第13章 二つの刃<参>
七日目の早朝。二人は満身創痍になりながらも、ようやく藤の花が咲き乱れる始まりの場所へたどり着いた。
そこには既に他の参加者たちが集まっていたが、その数に汐と炭治郎は驚いた。
(たったの、五人?)
そう。その場にいたのは汐たちを含めて五人しかいなかった。あの夜に炭治郎が命がけで助けた参加者も、その姿がなかった。
落ち込む炭治郎の背中を、汐は叩く。少しでも、彼に悲しい眼をさせたくなかったからだ。
汐達以外に生き残った参加者は、蝶と戯れる同じく蝶の髪飾りをした少女。(驚くことに、傷も汚れも一切なかった)

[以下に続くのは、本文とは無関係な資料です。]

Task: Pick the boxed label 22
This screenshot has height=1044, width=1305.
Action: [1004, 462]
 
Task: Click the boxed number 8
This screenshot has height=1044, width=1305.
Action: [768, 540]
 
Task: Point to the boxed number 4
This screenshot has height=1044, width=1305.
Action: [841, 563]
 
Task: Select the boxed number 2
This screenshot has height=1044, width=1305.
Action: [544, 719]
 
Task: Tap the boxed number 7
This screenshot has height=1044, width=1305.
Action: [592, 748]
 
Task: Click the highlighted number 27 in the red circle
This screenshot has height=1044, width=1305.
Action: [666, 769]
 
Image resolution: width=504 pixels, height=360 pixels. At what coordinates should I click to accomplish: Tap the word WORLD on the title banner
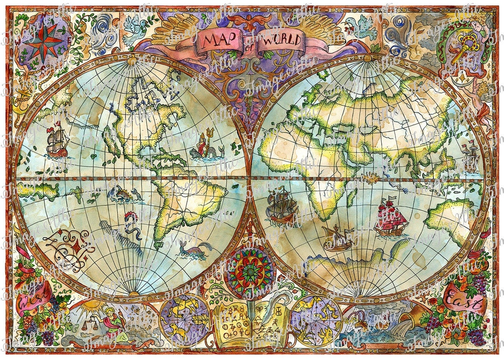(280, 40)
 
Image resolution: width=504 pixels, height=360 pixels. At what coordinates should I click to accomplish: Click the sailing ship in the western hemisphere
(57, 140)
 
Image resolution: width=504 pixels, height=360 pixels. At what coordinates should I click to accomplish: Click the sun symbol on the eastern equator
(372, 177)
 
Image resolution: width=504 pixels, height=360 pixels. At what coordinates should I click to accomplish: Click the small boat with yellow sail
(337, 238)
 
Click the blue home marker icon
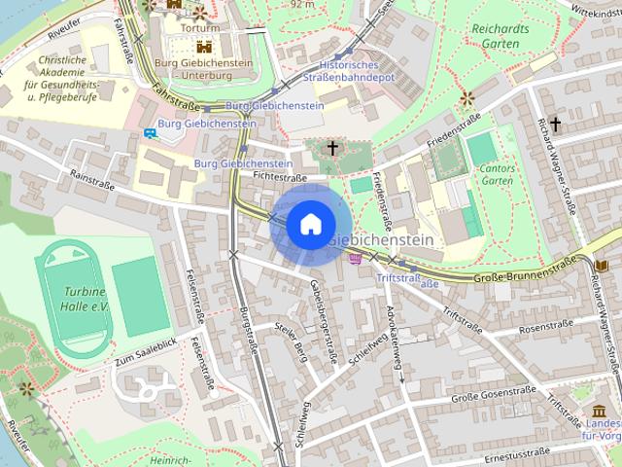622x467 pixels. tap(309, 225)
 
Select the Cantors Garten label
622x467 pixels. tap(498, 174)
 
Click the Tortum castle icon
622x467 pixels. tap(204, 45)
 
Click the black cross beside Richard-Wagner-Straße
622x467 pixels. tap(555, 124)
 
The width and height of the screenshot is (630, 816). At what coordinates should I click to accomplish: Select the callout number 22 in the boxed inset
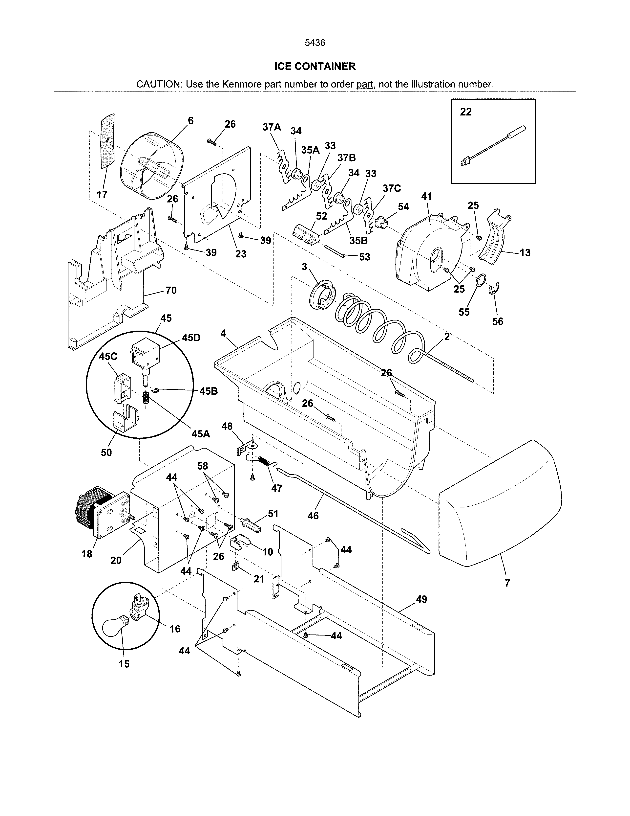(465, 112)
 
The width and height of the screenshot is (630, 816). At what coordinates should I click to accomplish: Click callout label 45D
(191, 338)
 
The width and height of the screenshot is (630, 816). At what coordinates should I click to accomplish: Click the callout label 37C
(392, 188)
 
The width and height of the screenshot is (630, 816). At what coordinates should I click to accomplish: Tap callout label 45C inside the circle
(108, 356)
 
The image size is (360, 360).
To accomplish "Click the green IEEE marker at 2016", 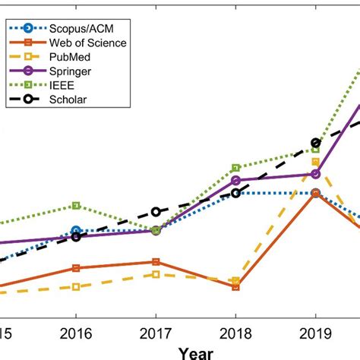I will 76,206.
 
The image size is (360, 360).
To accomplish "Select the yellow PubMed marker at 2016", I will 76,286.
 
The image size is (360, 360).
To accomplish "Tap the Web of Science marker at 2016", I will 76,268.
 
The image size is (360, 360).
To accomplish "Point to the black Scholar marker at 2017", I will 156,212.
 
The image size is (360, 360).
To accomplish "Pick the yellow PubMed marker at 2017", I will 156,274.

不吉な言葉を呟きながら震える、黄色い髪の少年。目つきが鋭く、特徴的な髪形をした少年だった。
「おかえりなさいませ」
「おめでとうございます、ご無事で何よりです」
最初の夜に選別試験の説明をした二人の少女がどこからか現れた。
正直なところ無事とは言い難いが、今はそのような軽口を叩く余裕などなかった。
「で?俺はこれからどうすりゃいい?刀は?」
ただ、特徴的な髪型の少年はそう二人に問いかけた。
しかし二人の少女はそれには答えず、読めない表情のまま淡々と話し出した。
「まずは隊服を支給させて戴きます。体の寸法を測り、その後は階級を刻ませていただきます」
「階級は十段階ございます。甲・乙・丙・丁・戊・己・庚・辛・壬・癸。今現在皆様は、一番下の癸でございます」
少女たちが告げた階級に、汐は聞き覚えがあった。確か、暦を表す【十干】と呼ばれるものだったっけ?
「刀は?」
先ほどの少年が語気を強めて尋ねる。さっきからうるさいなと汐はわずかに顔をしかめた。
「本日中に玉鋼を選んでいただき、刀が出来上がるまで十日から十五日となります」
少年は自分の目論見が外れたのか、いらいらとした様子で頭を振る。
「更に、今からは【鎹鴉】をつけさせていただきます」
銀髪の少女が両手を打ち鳴らすと、空から鴉が舞い降りそれぞれの肩や腕に止まる。
一人だけ、黄色の髪の少年だけはなぜか雀だったが。
「鎹鴉は、主に連絡用の鴉でございます」
汐の腕に止まった鴉は、間延びした声でゆったりと鳴いた。